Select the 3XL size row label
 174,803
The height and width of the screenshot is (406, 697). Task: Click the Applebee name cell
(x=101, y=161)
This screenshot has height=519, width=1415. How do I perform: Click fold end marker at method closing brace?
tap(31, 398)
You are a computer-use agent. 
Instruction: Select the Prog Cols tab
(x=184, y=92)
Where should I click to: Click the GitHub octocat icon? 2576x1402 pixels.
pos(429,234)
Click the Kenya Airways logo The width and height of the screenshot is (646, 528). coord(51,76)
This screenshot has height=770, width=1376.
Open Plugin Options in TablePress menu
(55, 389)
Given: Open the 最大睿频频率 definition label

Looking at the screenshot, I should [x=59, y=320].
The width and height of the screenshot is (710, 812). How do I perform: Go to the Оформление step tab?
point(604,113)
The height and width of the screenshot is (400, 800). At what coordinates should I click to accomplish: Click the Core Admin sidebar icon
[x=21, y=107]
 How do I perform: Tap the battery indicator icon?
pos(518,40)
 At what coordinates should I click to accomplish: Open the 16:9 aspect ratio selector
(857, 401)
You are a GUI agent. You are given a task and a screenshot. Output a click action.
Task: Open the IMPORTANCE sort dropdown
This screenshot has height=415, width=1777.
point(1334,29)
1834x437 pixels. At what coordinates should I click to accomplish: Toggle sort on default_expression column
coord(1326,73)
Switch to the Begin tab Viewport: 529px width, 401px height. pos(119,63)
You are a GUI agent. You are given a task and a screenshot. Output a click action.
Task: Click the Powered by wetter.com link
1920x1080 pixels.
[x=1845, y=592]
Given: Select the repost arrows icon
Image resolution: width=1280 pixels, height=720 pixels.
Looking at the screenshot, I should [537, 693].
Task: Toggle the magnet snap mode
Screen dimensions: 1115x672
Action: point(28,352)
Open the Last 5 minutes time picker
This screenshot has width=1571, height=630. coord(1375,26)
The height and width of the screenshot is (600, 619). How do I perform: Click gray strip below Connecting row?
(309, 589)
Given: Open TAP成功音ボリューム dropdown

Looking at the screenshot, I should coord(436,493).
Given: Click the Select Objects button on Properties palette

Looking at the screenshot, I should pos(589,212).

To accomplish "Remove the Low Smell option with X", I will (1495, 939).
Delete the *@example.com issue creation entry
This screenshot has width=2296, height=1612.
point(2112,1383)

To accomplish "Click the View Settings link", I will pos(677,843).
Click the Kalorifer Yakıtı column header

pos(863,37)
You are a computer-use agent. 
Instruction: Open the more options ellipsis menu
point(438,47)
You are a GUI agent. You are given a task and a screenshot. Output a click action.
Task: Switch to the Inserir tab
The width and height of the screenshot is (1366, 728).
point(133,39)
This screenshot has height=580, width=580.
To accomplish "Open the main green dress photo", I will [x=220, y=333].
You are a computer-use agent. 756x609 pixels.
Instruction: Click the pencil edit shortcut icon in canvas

* * *

- _GIVEN PROBLEM_:
Reproduce all the records above, swapping every "computer-use agent" for "desktop assistant" and leaving everything else the same.

- _EXPECTED ANSWER_:
Select the 3XL size row label
 174,803
The height and width of the screenshot is (406, 697). Task: Click the Applebee name cell
(x=101, y=161)
This screenshot has height=519, width=1415. How do I perform: Click fold end marker at method closing brace?
tap(31, 398)
You are a desktop assistant. 
Instruction: Select the Prog Cols tab
(x=184, y=92)
Where should I click to: Click the GitHub octocat icon? 2576x1402 pixels.
pos(429,234)
Click the Kenya Airways logo The width and height of the screenshot is (646, 528). coord(51,76)
This screenshot has height=770, width=1376.
Open Plugin Options in TablePress menu
(55, 389)
Given: Open the 最大睿频频率 definition label

Looking at the screenshot, I should [x=59, y=320].
The width and height of the screenshot is (710, 812). How do I perform: Go to the Оформление step tab?
point(604,113)
The height and width of the screenshot is (400, 800). At what coordinates should I click to accomplish: Click the Core Admin sidebar icon
[x=21, y=107]
 How do I perform: Tap the battery indicator icon?
pos(518,40)
 At what coordinates should I click to accomplish: Open the 16:9 aspect ratio selector
(857, 401)
You are a GUI agent. You are given a task and a screenshot. Output a click action.
Task: Open the IMPORTANCE sort dropdown
This screenshot has height=415, width=1777.
point(1334,29)
1834x437 pixels. At what coordinates should I click to accomplish: Toggle sort on default_expression column
coord(1326,73)
Switch to the Begin tab Viewport: 529px width, 401px height. pos(119,63)
You are a GUI agent. You are given a task and a screenshot. Output a click action.
Task: Click the Powered by wetter.com link
1920x1080 pixels.
[x=1845, y=592]
Given: Select the repost arrows icon
Image resolution: width=1280 pixels, height=720 pixels.
Looking at the screenshot, I should [537, 693].
Task: Toggle the magnet snap mode
Screen dimensions: 1115x672
Action: point(28,352)
Open the Last 5 minutes time picker
This screenshot has width=1571, height=630. coord(1375,26)
The height and width of the screenshot is (600, 619). How do I perform: Click gray strip below Connecting row?
(309, 589)
Given: Open TAP成功音ボリューム dropdown

Looking at the screenshot, I should coord(436,493).
Given: Click the Select Objects button on Properties palette

Looking at the screenshot, I should pos(589,212).

To accomplish "Remove the Low Smell option with X", I will (1495, 939).
Delete the *@example.com issue creation entry
This screenshot has width=2296, height=1612.
point(2112,1383)

To accomplish "Click the View Settings link", I will pos(677,843).
Click the Kalorifer Yakıtı column header

pos(863,37)
You are a desktop assistant. 
Instruction: Open the more options ellipsis menu
point(438,47)
You are a GUI agent. You are given a task and a screenshot. Output a click action.
Task: Switch to the Inserir tab
The width and height of the screenshot is (1366, 728).
point(133,39)
This screenshot has height=580, width=580.
To accomplish "Open the main green dress photo", I will [x=220, y=333].
You are a desktop assistant. 756x609 pixels.
Instruction: Click the pencil edit shortcut icon in canvas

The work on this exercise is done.